Heuser fügt hinzu: "So lange es auf der Bundesebene kein Monitoring für Femizide gibt, sollte Bremen prüfen, inwiefern auf Landesebene eine entsprechende Statistik erhoben werden kann. Ansatzpunkte aus dem Landesaktionsplan zur Umsetzung der Istanbul-Konvention wie dem Hochrisiko-Management der Polizei zur Erkennung von Hochrisikofällen oder stadtteilbezogene Präventionsmaßnahmen (Stadtteile ohne Partnergewalt) müssen im Haushalt unbedingt ausfinanziert werden."

Fischerbezieht sich noch einmal auf die gesellschaftliche Dimension: "Es ist furchtbar, wenn Frauen sich in ihrem eigenen Zuhause nicht sicher fühlen können und statistisch gesehen, der gefährlichste Ort für eine Frau ihr eigenes Zuhause ist. Es hat in den letzten Jahren in diesem Bereich eine teilweise Sensibilisierung stattgefunden und wir lesen weniger oft von bagatellisierenden Beschreibungen wie 'Familien-Drama' oder 'Eifersuchtstat'. Trotzdem fehlt auch weiterhin oft eine Kontextualisierung: Femizide und andere Formen patriarchaler Gewalt geschehen nicht im luftleeren Raum, sie sind Teil eines gesellschaftlichen Verständnis, in dem Männer Besitzansprüche auf Frauen erheben und diese im Zweifelsfall versuchen mit Gewalt durchzusetzen. Diese Dimensionen der Gewalt fallen oft unter den Tisch und Berichterstattung über ermordete Frauen und anschließende Gerichtsverfahren nimmt anstattdessen teilweise voyeuristische Züge an. Wir sehen an dieser Stelle noch deutlichen Nachholbedarf im Sinne der Sensibilisierung für patriarchale Gewalt."

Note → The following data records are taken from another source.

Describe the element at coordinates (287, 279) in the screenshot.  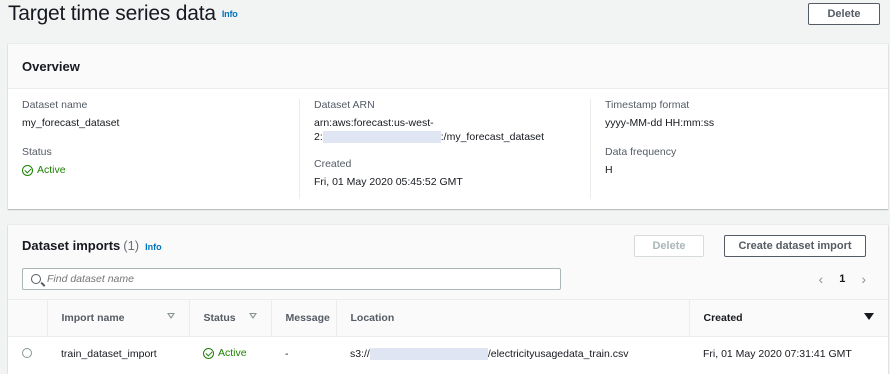
I see `search-input` at that location.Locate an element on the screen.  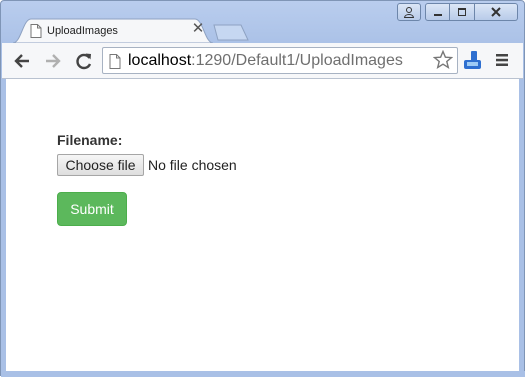
user-icon is located at coordinates (409, 12).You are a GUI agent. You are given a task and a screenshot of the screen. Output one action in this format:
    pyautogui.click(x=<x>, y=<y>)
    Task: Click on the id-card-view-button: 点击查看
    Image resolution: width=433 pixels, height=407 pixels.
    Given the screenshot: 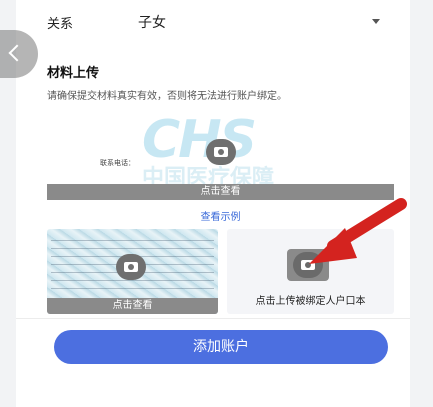 What is the action you would take?
    pyautogui.click(x=132, y=306)
    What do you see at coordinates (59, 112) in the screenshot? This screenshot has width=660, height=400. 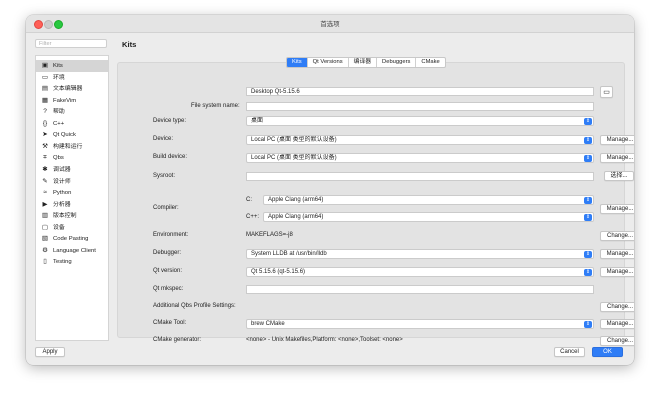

In Hamburg findet am kommenden Sonntag eine Konferenz der Hamburger Linksfraktion zu dem Thema statt. "Auch über die Kriminalstatistik hinaus braucht es eine Politisierung der Fälle, wobei die Femizide im Kontext einer Gesellschaft betrachtet werden, die für Frauen jeden Tag gefährlich ist. Deshalb begrüßen wir, dass die Hamburger Linksfraktion am Sonntag eine Konferenz unter dem Titel "Sexismus tötet. Konferenz gegen Sexismus und patriarchale Strukturen" ausrichtet. Dort kommen Expertisen aus Politik und Wissenschaft, aber auch zivilgesellschaftliche Akteur*innen zusammen und entwickeln Strategien zur Verhinderung und Politisierung von Femiziden im Land Hamburg. Daran wollen wir uns beteiligen, um uns auch für Bremen ein Beispiel zu nehmen", so Heuser.